**REQUEST**
Reproduce the lines below verbatim, beginning with the first one and stopping after the line that contains "click(304, 169)". Omit the pictures from your copy.

─── MATERIALS PROVIDED

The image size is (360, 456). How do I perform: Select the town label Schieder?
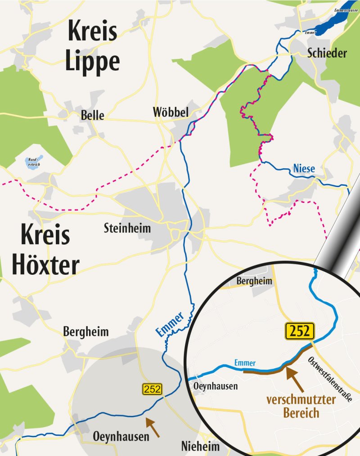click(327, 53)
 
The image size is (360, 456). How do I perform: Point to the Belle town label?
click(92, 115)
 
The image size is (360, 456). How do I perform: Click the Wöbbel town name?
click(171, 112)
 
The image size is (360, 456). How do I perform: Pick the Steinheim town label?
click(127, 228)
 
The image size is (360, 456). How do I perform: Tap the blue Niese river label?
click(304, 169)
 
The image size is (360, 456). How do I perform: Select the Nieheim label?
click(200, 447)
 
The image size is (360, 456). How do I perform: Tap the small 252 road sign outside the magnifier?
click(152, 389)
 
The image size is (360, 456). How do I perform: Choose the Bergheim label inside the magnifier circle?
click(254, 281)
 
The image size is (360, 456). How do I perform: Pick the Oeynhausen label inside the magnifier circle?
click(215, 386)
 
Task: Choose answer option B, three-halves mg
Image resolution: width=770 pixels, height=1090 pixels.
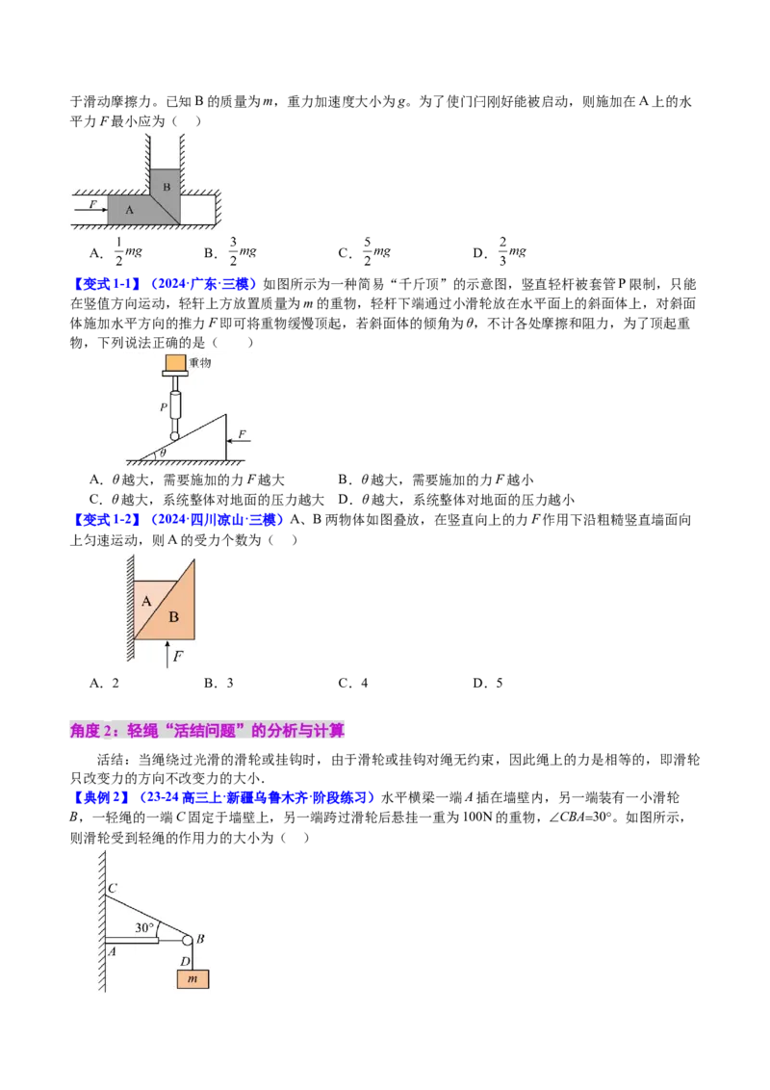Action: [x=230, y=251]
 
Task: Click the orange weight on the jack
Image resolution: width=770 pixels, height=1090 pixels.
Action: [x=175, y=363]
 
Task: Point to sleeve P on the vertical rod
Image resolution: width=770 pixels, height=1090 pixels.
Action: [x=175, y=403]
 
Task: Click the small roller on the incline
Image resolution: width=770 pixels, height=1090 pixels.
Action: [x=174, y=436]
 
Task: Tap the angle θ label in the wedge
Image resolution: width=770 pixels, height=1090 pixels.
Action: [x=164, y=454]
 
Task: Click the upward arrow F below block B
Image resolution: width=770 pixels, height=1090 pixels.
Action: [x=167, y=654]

──────

**THE ANSWER**
The image size is (360, 456). How do I perform: Select the town label Schieder?
click(327, 53)
 
The image size is (360, 456). How do I perform: Point to the Belle town label?
click(92, 115)
 
The image size is (360, 456). How do I perform: Click the Wöbbel town name?
click(171, 112)
 
The image size is (360, 456). How do I perform: Pick the Steinheim town label?
click(127, 228)
 
The image size is (360, 456). How do I perform: Tap the blue Niese river label?
click(304, 169)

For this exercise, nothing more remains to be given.